At this stage, the Artillery Corps mapped out the location of enemy forces, in Gazan civilian residential buildings – areas where the IDF had previously told civilians to evacuate.

The Artillery Corps Support Unit watched the battle with alarm, and took drastic action, the source said.

“Otherwise, I knew we would be getting 600 body bags back.”

It instructed all of the Golani soldiers to enter their namer (“leopard”) armored personnel carrier, and launched a wave of shelling, some of which fell on the namers, which are built to withstand such strikes. Three artillery battalions rained fire on Shejaia, in a bid to rescue the Golani soldiers.
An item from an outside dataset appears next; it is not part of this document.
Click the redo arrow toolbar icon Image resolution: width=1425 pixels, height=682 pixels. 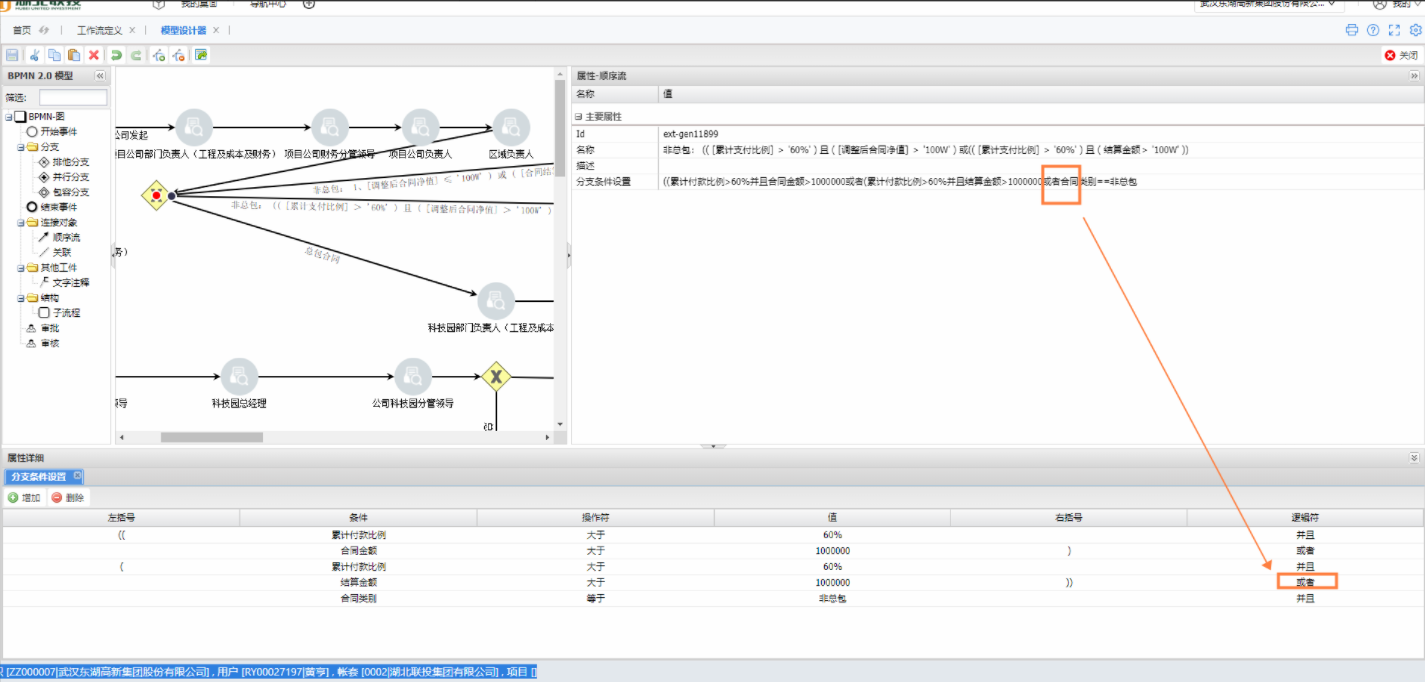[x=136, y=55]
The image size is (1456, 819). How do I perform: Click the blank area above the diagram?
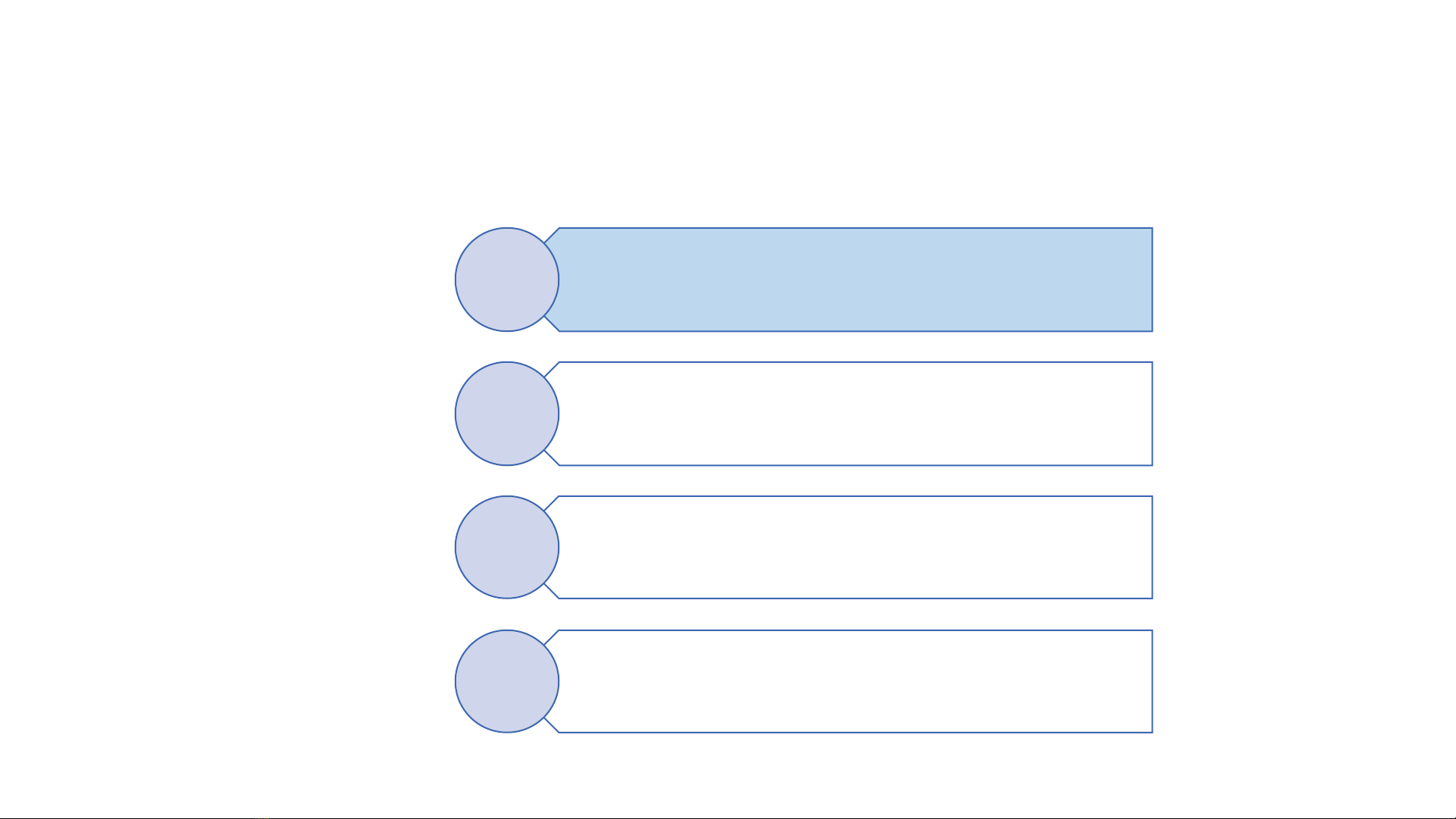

As this occurred, the source said, Hamas continued to blast the soldiers with mortars from all around the neighborhood.

“We heard them say over the radio: Fire is coming down on us.”

After 20 minutes of shelling, silence ensued.

“There were no more Hamas mortars, no more antitank missiles, no more automatic weapon fire,” the source said.

Ten buildings lay in ruins.

“I can say that we did everything we could to warn the civilian population before the war began.”

“My heart aches for the noncombatants who were killed. This is a war in every way, not an operation. I visited our forces in Shejaia, and saw what I did with my own eyes,” the source said. “And what we did there was nothing less than close support for the [infantry] corps.”